Mücahit Altunok: Benim armayla yeni tanıştığım zamanlar. Avrupa semalarında çakan şimşek olduk, İstanbul’un kabusu olduk. Valencia’ya elendiğimiz maç hüngür hüngür ağladım. O günü andığımda hala gözlerim dolar. O günlere 2021 yılından bakamıyor insan. Geldiğimiz nokta utanç verici. Liyakat kavramının anlamını yitirdiği ve Ankara’nın koca çınarının köklerinin baltalandığı bir dönemdeyiz.

  • Ankara’yı bir başka köklü kulübümüz Ankaragücü ile paylaşıyorsunuz. Diğer şehirlerdeki ezeli rekabetleri de göz önüne aldığınızda Gençlerbirliği-Ankaragücü rekabeti hakkında neler söylemek istersiniz?

Tanıl Bora: Tarihi ve sahici bir rekabettir. Ankaragücü’nü sever sayarım, karakterli bir camiadır. Ne yazık ki Gökçek-Cemal Aydın cengi kulübü mahvetti. Son yıllarda, çöküş içinde, kaderlerimiz benzeşti.

Flying Dutchman: Gençlerbirliği-Ankaragücü rekabeti çok değerli bir rekabet. Bence Türkiye’deki en büyük iki derbiden birisi. Bu derbiyi özel yapan unsurlar; takımların aynı stadı paylaşması, aralarındaki tarihsel rekabet ve temsil ettiği değerler. Oldukça keyifli ve güzel maçlar, sürpriz sonuçlar gösteren derbiler izledik bu zamana kadar. Sıkıcı, 0-0 biten derbileri sevmeyen benim gibi bir insan için keyif alma garantili, tabii biz kazanırsak daha güzel.
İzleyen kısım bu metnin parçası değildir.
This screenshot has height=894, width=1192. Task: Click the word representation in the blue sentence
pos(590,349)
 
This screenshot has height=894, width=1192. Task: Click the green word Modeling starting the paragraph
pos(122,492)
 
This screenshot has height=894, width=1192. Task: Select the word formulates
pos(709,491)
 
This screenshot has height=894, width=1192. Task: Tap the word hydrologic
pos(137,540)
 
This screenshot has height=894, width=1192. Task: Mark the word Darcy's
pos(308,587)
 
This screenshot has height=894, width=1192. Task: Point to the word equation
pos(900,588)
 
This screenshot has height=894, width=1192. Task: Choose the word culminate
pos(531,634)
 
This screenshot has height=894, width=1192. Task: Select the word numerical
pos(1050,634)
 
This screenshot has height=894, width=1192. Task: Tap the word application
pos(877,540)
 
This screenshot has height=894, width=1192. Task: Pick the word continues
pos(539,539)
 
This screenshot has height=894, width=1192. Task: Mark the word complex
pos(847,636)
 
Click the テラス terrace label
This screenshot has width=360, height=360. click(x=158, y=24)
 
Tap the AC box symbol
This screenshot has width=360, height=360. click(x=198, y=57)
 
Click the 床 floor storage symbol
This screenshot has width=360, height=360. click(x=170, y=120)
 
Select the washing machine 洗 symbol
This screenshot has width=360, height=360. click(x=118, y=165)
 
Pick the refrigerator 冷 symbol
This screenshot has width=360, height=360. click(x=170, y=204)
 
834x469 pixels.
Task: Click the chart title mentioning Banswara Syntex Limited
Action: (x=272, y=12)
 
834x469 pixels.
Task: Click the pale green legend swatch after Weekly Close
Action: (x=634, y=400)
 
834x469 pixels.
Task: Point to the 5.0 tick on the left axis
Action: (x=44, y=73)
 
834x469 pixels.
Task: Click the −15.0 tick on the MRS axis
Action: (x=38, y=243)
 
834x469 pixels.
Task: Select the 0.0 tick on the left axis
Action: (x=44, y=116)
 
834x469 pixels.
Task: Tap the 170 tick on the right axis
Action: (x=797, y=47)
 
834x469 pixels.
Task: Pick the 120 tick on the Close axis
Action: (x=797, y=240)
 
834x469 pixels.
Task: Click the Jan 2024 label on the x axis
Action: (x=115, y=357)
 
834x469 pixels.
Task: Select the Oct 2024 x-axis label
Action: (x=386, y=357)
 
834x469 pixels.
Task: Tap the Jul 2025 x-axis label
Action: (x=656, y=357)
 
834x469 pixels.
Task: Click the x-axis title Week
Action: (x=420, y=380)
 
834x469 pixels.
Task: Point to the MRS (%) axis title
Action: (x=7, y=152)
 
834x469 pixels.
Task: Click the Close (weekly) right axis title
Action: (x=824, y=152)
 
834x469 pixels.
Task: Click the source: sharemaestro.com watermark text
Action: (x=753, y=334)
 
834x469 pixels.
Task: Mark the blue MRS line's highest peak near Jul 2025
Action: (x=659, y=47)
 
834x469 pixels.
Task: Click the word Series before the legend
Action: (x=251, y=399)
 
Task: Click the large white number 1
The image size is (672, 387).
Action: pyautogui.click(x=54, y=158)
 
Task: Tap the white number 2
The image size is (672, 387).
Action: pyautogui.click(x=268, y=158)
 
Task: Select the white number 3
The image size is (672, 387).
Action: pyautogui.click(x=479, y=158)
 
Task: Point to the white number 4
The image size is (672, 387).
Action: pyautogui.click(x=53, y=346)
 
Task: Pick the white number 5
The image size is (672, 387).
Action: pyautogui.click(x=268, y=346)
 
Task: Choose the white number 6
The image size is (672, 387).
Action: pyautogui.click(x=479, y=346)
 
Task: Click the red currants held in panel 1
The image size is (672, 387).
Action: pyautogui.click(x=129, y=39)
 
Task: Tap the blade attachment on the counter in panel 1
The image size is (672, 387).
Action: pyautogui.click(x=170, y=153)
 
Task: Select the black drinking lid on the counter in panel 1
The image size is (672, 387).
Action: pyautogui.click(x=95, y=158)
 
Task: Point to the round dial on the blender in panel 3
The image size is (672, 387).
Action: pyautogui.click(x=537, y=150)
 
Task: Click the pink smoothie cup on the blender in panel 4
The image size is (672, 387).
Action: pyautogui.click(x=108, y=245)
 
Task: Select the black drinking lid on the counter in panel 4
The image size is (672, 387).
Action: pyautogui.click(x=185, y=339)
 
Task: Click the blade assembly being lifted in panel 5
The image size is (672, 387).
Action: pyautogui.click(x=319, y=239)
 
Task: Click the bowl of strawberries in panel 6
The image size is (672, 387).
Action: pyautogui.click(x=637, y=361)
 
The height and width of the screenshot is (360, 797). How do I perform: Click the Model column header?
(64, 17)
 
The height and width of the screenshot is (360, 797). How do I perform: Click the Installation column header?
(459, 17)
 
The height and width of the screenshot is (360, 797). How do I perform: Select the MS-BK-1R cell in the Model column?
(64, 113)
Pelin Sağlam:  Gençlerbirliği-Ankaragücürekabeti diğer şehirlerdeki gibi bir semt rekabeti değil. Ortak noktamız “Ankara”. Aynı sokaklarda yürüyor, aynı parklarda oturuyoruz, aynı mağazalardan alışveriş yapıyoruz. Kent kimliği ve kültürü açısından ortaklaştığımız çok fazla nokta var. Bu açıdan, bu rekabet diğer derbilerden ayrılıyor ve yine aynı sebepten kaybolmayacak bir bağımız var. Zaten birçok taraftarımız Ankaragücü maçlarında desteğe gitmiştir ya da Ankaragüçlüler bizim maçlarımızda desteğe gelmiştir. Peki, farkımız ne? Ya da neden bazen gerginlikler yaşanıyor? Bu iki kulübün temsil ettiği değerler, sosyokültürel farklar ve tabii ki sosyal çevremiz aslında bu iki takımdan hangisini tuttuğumuzu belirliyor. İşte bu unsurlar bazen gerilimin temel sebeplerini oluşturabiliyor. Bazen de günlük olaylar, maçlarda yaşananlar, kulüp yönetimlerinin tavırları gerginlik sebebi olabiliyor. Bu seviyede bir gerginlik de bence derbilerin tadı tuzu zaten.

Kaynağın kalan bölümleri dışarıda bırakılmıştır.